* _What you are asked to do_
Within the listing below, the lines to output run from the one containing "Image resolution: width=653" through the one containing "Task: Minimize the Command Prompt window"; copy them exactly and nothing else.

* _Given entries_
# # #

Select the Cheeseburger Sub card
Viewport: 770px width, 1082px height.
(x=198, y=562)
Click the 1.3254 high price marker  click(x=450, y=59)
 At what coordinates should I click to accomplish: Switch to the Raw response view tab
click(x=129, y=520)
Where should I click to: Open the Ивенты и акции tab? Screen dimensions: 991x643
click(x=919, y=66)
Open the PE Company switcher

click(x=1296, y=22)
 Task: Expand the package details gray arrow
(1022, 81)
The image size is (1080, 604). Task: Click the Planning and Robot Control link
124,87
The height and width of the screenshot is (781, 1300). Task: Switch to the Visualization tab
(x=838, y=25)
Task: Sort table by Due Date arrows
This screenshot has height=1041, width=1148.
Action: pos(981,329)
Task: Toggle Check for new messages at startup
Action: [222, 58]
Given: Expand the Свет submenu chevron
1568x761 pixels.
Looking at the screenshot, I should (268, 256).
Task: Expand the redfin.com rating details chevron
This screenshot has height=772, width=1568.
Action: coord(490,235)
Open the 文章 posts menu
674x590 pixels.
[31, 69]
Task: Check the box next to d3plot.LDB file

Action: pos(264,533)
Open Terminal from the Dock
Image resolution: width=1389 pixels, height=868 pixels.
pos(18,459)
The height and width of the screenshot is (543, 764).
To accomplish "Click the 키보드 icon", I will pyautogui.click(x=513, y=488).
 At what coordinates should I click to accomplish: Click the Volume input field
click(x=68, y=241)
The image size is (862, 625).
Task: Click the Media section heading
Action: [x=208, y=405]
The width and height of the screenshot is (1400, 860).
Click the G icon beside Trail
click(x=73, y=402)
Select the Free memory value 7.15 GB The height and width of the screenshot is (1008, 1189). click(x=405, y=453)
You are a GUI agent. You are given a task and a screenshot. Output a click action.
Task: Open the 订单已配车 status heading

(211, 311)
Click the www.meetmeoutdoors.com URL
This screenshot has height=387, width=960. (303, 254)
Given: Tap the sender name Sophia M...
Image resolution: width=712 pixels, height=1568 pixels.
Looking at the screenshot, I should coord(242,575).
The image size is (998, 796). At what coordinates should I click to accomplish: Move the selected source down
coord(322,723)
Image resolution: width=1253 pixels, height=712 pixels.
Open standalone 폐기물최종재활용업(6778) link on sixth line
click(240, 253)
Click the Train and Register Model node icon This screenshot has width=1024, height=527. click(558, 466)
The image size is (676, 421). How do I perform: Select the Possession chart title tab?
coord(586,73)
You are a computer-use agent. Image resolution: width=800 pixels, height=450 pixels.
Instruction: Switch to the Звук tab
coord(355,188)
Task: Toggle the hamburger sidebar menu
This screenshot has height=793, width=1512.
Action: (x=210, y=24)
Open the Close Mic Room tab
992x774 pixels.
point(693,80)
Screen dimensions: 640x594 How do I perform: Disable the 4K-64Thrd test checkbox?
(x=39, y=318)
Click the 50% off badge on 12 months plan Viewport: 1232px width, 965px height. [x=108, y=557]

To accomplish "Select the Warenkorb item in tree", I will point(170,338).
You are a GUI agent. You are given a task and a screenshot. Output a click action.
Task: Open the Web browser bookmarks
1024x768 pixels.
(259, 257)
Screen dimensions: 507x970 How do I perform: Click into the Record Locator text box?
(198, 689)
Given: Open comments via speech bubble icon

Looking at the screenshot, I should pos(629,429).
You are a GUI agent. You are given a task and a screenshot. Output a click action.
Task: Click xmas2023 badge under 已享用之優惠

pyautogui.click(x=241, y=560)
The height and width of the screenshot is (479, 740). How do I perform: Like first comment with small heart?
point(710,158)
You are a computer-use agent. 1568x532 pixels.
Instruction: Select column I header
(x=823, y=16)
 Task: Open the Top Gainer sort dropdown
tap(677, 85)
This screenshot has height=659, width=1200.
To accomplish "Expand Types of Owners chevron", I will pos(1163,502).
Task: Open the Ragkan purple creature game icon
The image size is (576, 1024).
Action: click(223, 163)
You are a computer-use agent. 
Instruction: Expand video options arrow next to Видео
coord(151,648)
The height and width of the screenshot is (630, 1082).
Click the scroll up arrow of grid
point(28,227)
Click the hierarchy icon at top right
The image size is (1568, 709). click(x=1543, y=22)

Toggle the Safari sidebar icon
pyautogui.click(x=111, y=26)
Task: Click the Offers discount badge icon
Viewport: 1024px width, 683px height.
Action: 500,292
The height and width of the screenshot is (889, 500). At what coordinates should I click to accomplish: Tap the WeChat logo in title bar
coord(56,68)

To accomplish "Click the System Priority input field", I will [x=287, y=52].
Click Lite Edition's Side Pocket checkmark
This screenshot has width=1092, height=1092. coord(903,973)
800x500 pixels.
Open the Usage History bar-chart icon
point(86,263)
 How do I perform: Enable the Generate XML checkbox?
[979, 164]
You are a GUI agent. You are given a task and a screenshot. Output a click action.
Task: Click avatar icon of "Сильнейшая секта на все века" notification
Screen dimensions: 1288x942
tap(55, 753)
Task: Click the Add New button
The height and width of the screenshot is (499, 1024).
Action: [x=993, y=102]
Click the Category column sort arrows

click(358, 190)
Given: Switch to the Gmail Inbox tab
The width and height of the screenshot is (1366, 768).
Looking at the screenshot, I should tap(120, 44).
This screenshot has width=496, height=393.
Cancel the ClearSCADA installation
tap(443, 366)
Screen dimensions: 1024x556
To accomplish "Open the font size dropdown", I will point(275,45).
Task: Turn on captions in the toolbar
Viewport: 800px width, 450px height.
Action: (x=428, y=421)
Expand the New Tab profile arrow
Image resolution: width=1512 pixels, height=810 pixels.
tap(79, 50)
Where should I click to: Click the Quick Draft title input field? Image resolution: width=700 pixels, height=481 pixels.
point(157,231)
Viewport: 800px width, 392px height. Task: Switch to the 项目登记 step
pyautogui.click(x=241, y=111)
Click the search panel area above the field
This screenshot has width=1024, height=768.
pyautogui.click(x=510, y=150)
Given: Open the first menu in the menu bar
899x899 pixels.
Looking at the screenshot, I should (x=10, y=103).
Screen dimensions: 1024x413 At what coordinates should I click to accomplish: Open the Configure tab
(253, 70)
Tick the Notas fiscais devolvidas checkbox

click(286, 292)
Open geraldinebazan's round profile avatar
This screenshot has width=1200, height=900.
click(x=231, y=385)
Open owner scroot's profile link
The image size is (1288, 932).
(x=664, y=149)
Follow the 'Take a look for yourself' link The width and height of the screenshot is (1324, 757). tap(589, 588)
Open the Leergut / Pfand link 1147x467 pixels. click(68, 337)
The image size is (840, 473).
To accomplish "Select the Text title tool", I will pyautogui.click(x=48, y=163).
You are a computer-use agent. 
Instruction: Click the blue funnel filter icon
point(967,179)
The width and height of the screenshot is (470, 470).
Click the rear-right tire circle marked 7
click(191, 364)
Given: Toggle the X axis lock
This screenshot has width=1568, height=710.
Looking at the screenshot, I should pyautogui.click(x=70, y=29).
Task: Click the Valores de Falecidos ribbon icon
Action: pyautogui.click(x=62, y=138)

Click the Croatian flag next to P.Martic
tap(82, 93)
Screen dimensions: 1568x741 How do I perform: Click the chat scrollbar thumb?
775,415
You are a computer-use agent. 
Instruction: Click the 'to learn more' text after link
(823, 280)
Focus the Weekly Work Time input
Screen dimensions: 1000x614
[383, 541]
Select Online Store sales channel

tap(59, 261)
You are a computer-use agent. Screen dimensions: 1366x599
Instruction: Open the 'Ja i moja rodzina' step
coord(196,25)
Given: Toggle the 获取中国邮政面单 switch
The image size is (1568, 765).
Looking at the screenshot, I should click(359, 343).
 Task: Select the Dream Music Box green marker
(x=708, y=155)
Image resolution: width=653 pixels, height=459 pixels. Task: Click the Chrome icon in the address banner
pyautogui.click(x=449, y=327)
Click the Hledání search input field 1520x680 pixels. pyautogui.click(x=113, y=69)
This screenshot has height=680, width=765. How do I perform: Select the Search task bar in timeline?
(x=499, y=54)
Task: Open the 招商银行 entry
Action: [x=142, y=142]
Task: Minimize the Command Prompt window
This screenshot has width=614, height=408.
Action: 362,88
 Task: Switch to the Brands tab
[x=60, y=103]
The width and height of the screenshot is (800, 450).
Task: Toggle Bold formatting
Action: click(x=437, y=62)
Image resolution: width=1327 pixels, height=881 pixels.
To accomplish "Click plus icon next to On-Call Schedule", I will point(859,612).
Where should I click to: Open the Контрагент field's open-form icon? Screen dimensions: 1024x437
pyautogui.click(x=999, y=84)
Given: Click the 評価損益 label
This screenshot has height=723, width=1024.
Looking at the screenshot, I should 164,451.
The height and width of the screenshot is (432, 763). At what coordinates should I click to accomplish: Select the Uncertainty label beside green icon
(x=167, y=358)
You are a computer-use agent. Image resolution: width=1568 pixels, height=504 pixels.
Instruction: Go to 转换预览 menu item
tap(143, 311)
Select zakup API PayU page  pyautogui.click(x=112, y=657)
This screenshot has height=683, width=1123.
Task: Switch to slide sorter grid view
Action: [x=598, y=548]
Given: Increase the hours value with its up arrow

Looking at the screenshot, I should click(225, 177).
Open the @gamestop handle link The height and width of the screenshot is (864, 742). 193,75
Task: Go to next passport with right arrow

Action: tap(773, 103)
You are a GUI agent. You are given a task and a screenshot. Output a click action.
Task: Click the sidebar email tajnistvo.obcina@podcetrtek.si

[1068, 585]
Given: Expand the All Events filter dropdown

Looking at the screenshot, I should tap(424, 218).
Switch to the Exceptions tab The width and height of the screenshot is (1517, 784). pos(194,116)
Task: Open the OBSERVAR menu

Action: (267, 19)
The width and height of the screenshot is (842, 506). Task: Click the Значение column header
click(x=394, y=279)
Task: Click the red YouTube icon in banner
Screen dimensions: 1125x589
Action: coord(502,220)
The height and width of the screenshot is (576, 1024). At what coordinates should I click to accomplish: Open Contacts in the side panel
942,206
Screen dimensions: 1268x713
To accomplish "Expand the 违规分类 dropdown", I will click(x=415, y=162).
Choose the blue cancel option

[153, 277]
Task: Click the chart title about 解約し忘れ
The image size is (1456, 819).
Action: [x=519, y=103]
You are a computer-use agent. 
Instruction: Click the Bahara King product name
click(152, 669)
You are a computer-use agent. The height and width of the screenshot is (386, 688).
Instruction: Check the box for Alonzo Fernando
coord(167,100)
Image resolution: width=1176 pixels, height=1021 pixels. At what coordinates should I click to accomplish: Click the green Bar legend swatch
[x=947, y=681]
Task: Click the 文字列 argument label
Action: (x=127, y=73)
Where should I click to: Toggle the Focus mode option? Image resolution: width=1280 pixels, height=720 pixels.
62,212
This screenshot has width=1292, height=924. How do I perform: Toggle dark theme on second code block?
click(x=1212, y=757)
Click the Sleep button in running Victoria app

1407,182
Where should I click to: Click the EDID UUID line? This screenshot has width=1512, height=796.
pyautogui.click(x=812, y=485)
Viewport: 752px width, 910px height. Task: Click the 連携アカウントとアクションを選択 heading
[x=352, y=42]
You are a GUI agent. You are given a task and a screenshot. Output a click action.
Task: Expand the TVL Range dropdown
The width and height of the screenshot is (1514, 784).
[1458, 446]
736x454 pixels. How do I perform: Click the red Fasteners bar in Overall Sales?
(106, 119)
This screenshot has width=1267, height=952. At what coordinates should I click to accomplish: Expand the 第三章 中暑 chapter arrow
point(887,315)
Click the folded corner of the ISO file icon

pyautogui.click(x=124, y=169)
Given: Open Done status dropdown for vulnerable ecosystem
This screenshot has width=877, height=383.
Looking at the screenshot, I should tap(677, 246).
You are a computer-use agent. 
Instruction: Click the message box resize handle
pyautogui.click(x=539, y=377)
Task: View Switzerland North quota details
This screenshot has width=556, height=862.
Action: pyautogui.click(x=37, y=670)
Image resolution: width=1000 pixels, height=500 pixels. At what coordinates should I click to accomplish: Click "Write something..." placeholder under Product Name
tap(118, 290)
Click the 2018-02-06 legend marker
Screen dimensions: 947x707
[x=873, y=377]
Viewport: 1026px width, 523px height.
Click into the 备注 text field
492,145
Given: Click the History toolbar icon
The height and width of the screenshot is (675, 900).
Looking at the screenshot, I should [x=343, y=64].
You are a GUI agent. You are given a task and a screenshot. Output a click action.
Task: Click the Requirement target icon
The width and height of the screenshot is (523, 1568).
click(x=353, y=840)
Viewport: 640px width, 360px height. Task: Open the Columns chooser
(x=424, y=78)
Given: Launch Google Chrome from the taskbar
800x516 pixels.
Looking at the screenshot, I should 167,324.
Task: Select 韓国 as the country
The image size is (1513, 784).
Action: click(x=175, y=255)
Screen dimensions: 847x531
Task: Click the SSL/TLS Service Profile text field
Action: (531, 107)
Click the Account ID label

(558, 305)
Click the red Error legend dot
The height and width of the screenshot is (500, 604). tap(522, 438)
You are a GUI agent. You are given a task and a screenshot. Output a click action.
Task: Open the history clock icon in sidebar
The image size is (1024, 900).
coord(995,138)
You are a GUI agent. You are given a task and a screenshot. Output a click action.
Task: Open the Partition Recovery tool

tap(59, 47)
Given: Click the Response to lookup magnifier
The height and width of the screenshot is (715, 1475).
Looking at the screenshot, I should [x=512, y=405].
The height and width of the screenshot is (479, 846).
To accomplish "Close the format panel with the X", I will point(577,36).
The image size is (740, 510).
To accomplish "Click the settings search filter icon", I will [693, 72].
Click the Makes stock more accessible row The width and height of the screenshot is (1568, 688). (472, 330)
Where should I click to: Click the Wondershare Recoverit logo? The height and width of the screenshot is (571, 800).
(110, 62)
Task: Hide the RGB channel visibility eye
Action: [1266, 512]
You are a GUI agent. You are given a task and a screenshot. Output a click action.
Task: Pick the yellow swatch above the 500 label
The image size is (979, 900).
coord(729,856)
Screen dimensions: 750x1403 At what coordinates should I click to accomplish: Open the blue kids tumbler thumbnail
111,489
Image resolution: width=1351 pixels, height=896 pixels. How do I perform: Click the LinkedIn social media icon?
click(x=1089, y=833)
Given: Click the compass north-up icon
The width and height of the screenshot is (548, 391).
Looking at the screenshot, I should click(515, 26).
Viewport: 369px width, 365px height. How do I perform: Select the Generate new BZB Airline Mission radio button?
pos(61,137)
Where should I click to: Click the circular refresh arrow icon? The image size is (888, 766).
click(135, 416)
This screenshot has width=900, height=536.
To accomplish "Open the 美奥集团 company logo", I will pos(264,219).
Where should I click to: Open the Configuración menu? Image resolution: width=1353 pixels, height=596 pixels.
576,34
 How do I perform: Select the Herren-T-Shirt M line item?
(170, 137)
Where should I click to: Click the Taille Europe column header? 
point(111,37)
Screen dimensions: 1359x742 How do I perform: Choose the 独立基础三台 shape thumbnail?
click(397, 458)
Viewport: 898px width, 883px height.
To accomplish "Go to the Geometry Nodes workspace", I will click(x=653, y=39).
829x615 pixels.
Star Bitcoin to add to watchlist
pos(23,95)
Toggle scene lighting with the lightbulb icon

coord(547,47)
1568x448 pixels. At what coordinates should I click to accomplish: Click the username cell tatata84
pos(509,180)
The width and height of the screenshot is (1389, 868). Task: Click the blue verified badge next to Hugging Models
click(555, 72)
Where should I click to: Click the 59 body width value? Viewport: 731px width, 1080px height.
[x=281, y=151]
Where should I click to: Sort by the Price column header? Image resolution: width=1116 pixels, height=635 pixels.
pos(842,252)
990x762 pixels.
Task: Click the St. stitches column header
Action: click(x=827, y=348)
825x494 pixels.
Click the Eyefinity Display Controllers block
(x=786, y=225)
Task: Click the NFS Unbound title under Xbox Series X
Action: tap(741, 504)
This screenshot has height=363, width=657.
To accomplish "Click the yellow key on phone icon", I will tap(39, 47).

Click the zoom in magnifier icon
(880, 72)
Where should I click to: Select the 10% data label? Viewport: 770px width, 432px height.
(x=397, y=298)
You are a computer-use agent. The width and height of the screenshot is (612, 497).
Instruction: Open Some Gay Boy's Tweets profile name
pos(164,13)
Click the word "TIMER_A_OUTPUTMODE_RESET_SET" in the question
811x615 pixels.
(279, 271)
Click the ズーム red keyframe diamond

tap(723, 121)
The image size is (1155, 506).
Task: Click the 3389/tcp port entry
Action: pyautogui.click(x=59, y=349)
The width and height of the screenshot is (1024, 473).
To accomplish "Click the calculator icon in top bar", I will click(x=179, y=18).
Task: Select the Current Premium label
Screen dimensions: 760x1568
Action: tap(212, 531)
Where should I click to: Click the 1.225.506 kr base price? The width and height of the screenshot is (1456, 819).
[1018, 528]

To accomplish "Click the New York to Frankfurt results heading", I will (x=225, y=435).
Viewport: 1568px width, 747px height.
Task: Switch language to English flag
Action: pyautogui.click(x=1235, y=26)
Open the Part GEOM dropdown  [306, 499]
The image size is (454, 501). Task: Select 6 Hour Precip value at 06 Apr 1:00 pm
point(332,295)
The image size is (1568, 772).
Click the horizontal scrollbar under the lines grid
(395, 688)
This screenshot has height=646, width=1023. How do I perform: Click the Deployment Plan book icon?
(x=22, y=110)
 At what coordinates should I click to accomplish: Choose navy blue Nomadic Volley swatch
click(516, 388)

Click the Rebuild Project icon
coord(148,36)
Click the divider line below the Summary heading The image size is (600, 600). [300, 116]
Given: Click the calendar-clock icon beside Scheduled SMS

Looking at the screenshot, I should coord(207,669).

# # #

* _Exercise solution_
Image resolution: width=653 pixels, height=459 pixels. Task: Click the Chrome icon in the address banner
pyautogui.click(x=449, y=327)
Click the Hledání search input field 1520x680 pixels. pyautogui.click(x=113, y=69)
This screenshot has height=680, width=765. How do I perform: Select the Search task bar in timeline?
(x=499, y=54)
Task: Open the 招商银行 entry
Action: [x=142, y=142]
Task: Minimize the Command Prompt window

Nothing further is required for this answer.